* Assignment
Find every line in the entries that holds the string "screenshot" and report it.

* Data shown

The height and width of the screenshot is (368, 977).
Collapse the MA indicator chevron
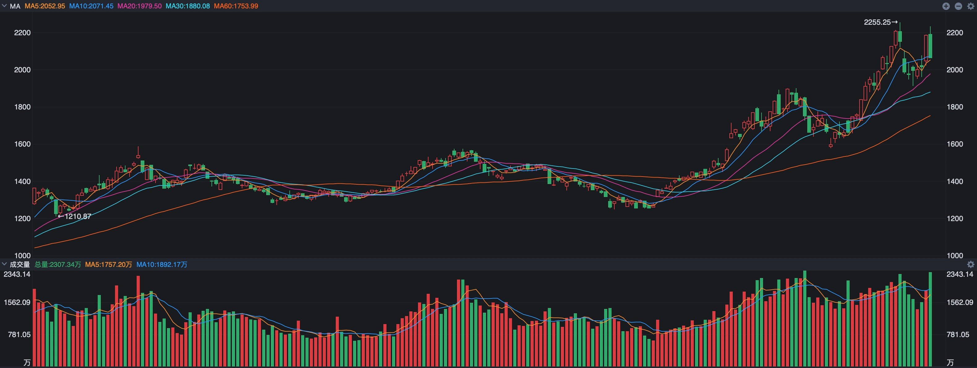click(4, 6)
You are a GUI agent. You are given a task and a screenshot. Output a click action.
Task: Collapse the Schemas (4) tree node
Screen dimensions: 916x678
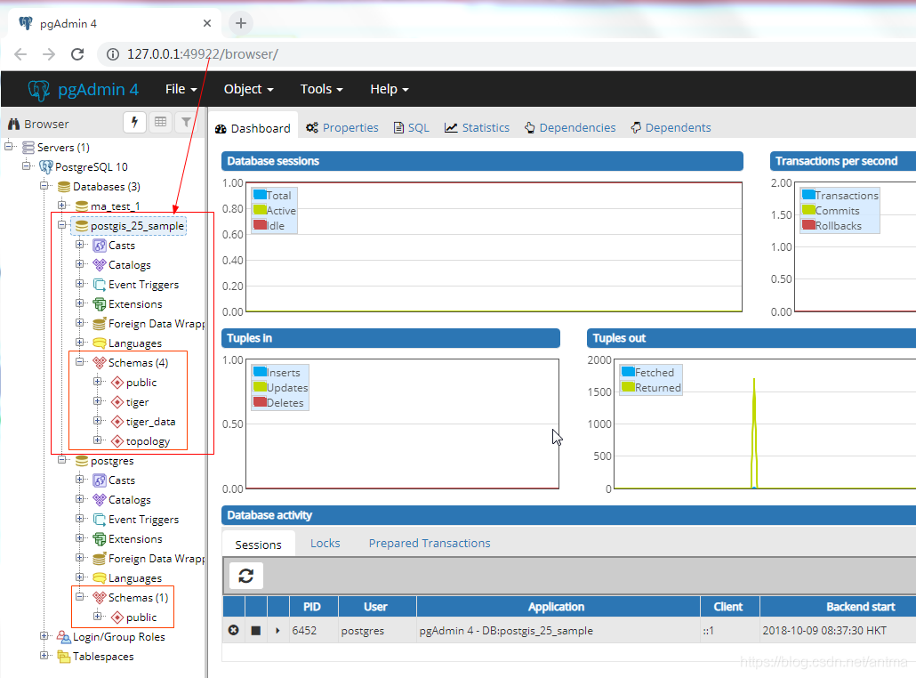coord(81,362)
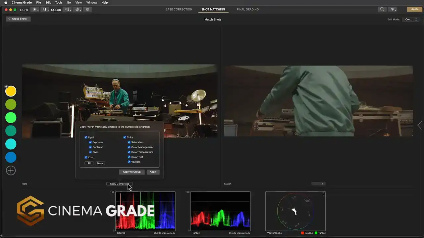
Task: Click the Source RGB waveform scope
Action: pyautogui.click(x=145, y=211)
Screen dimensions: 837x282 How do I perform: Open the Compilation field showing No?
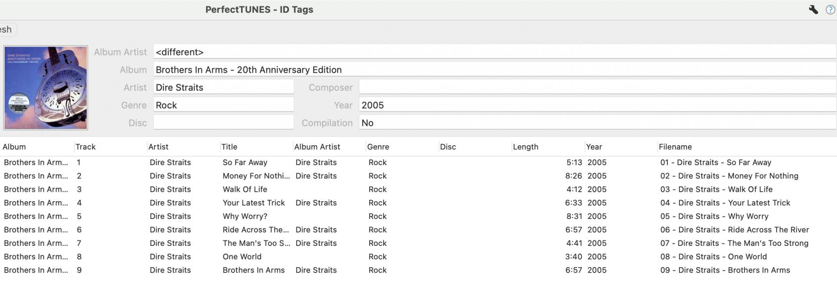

* Completed exercise
The height and width of the screenshot is (368, 977).
You are a GUI agent. You are given a task and a screenshot. Output a click action.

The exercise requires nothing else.